**Entries supplied**
++++++++++
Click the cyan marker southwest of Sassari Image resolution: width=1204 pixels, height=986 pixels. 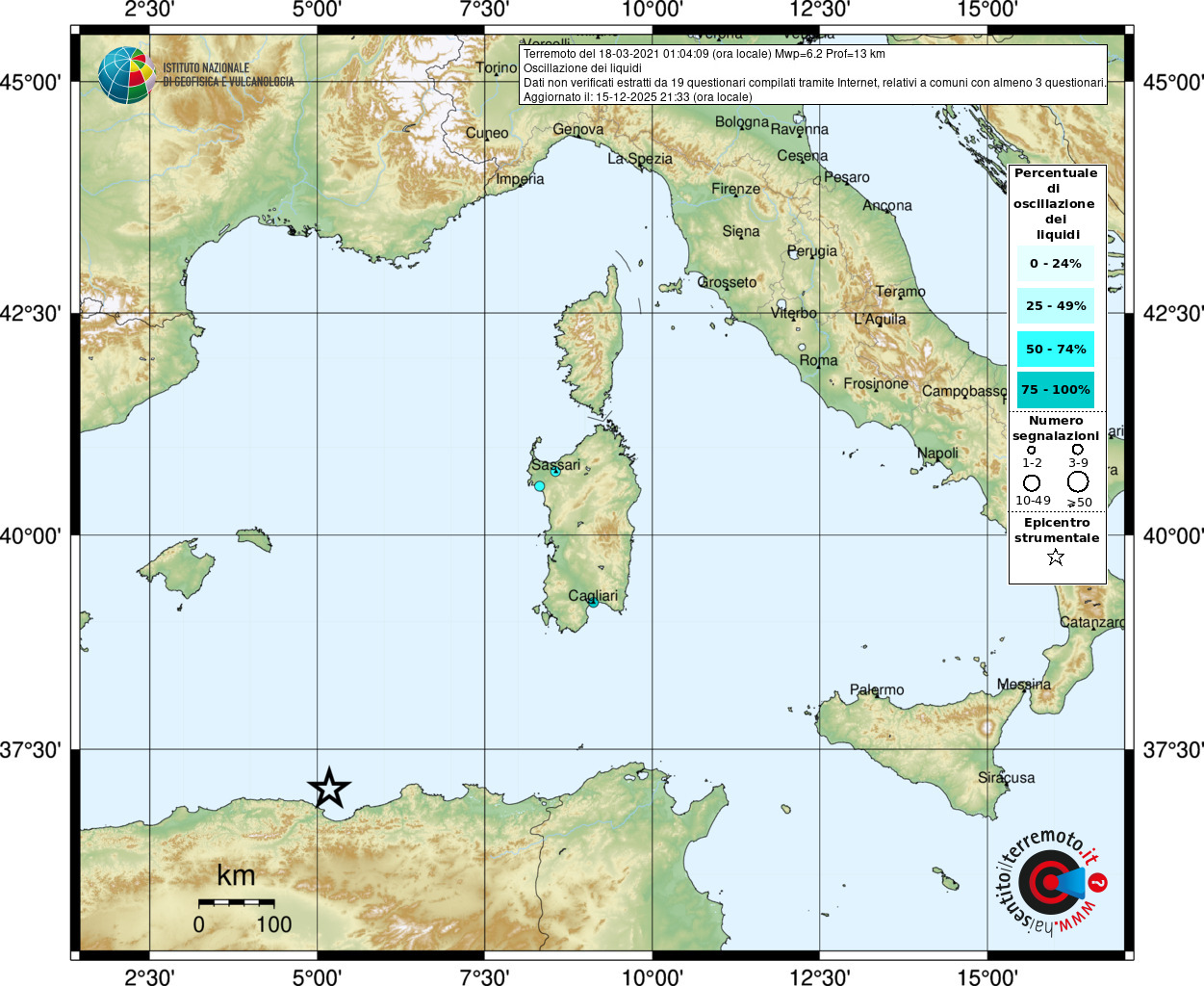[539, 486]
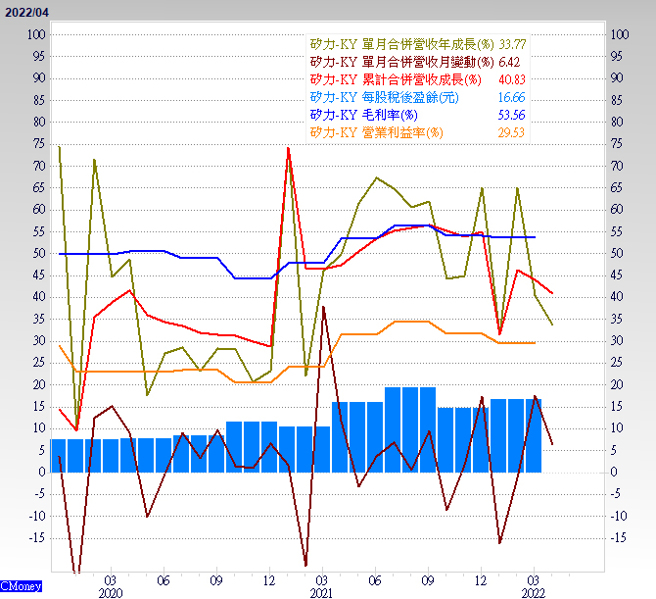The width and height of the screenshot is (656, 599).
Task: Click the 2021 year label on x-axis
Action: (321, 594)
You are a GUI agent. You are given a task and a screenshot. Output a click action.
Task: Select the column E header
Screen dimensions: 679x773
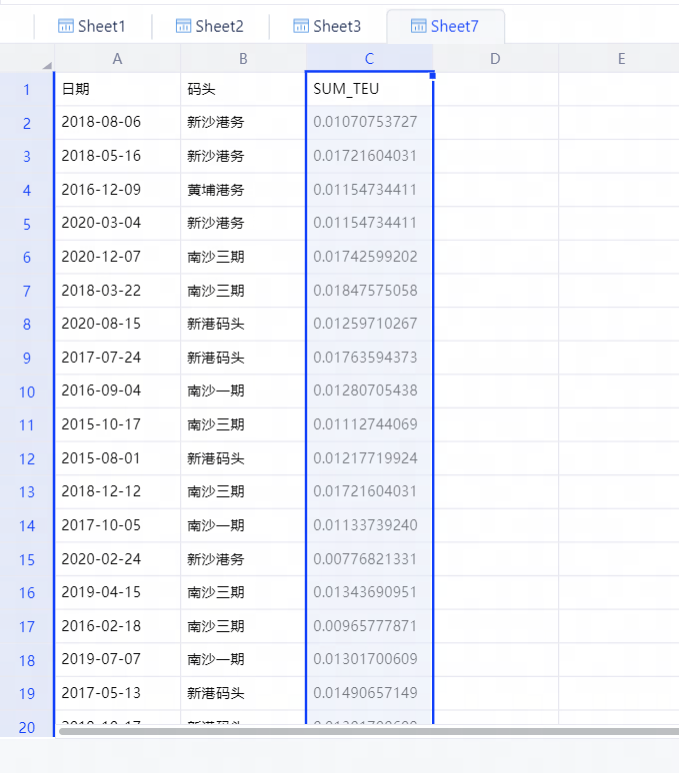coord(620,59)
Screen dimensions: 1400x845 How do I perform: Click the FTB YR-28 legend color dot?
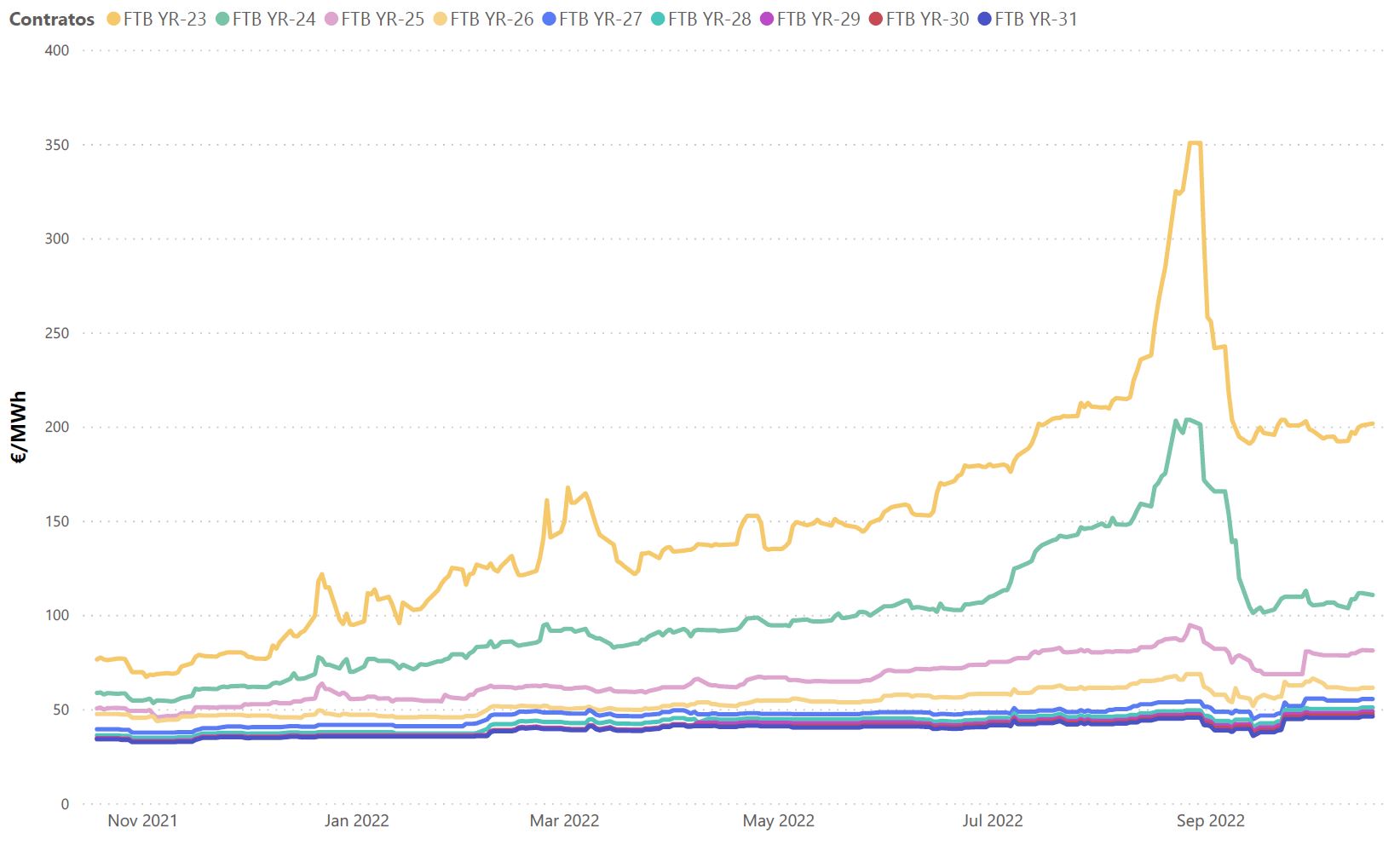point(658,19)
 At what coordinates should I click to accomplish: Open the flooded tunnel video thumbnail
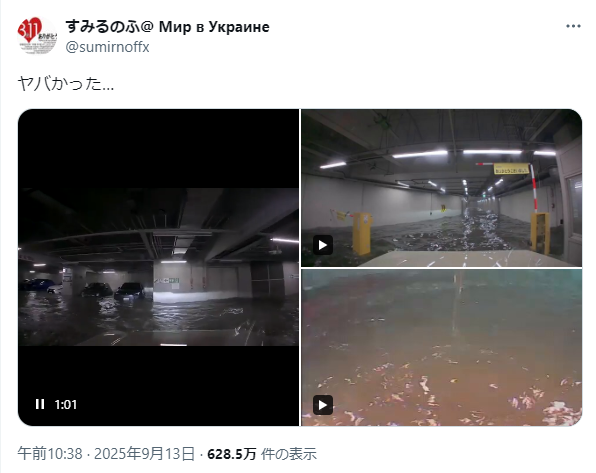point(441,188)
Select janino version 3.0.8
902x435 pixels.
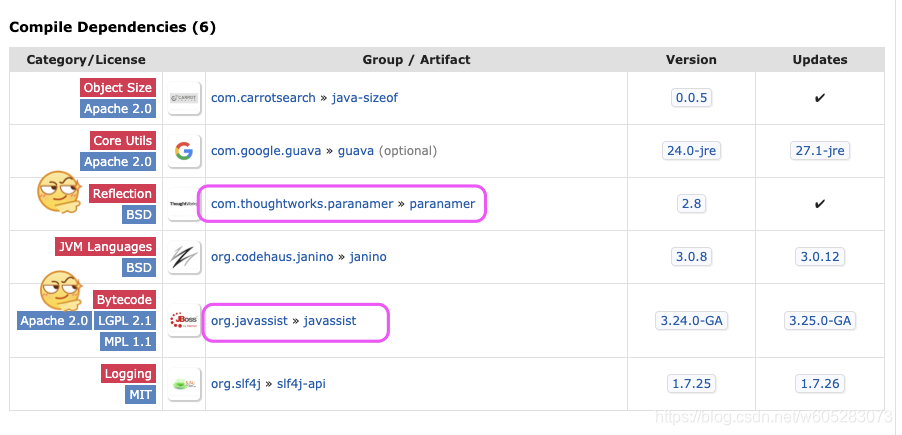691,257
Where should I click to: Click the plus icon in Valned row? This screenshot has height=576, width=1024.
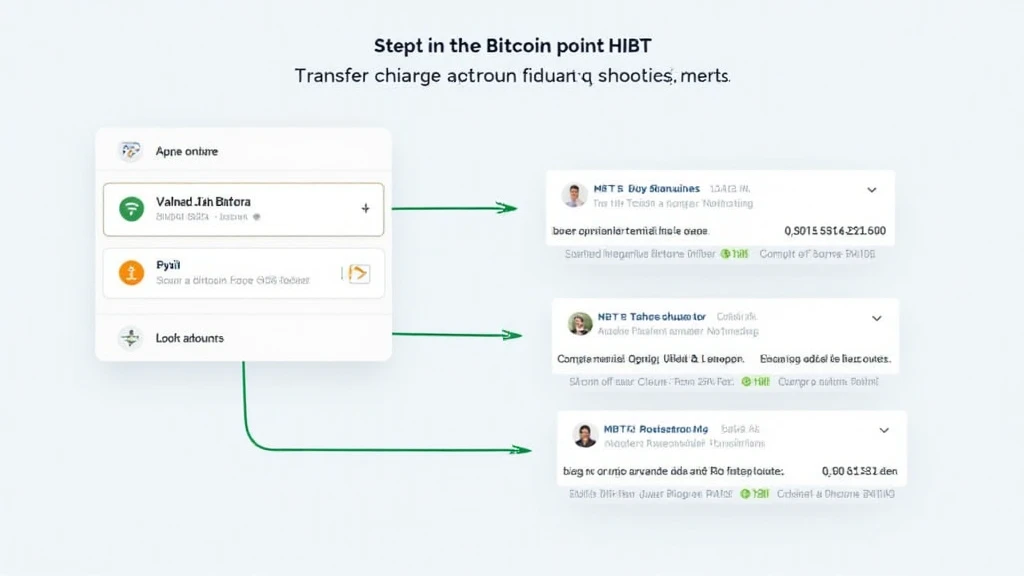click(x=365, y=209)
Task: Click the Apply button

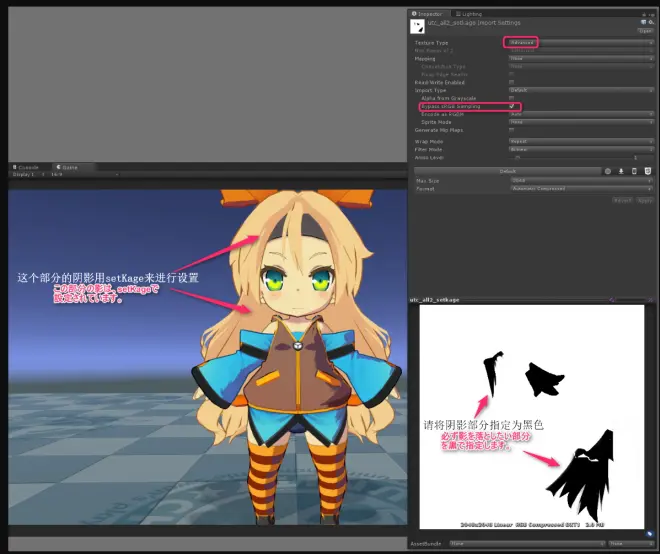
++++++++++
**Directive**
Render the listing above, starting with the line containing "Select janino version 3.0.8" and going on through the end of the listing, as a JSON list of strings with one string per line and blank lines skipped. Leave the pictures out of the result.

**Written solution**
[
  "Select janino version 3.0.8",
  "902x435 pixels.",
  "691,257",
  "Where should I click to: Click the plus icon in Valned row? This screenshot has height=576, width=1024.",
  "click(x=365, y=209)",
  "Task: Click the Apply button"
]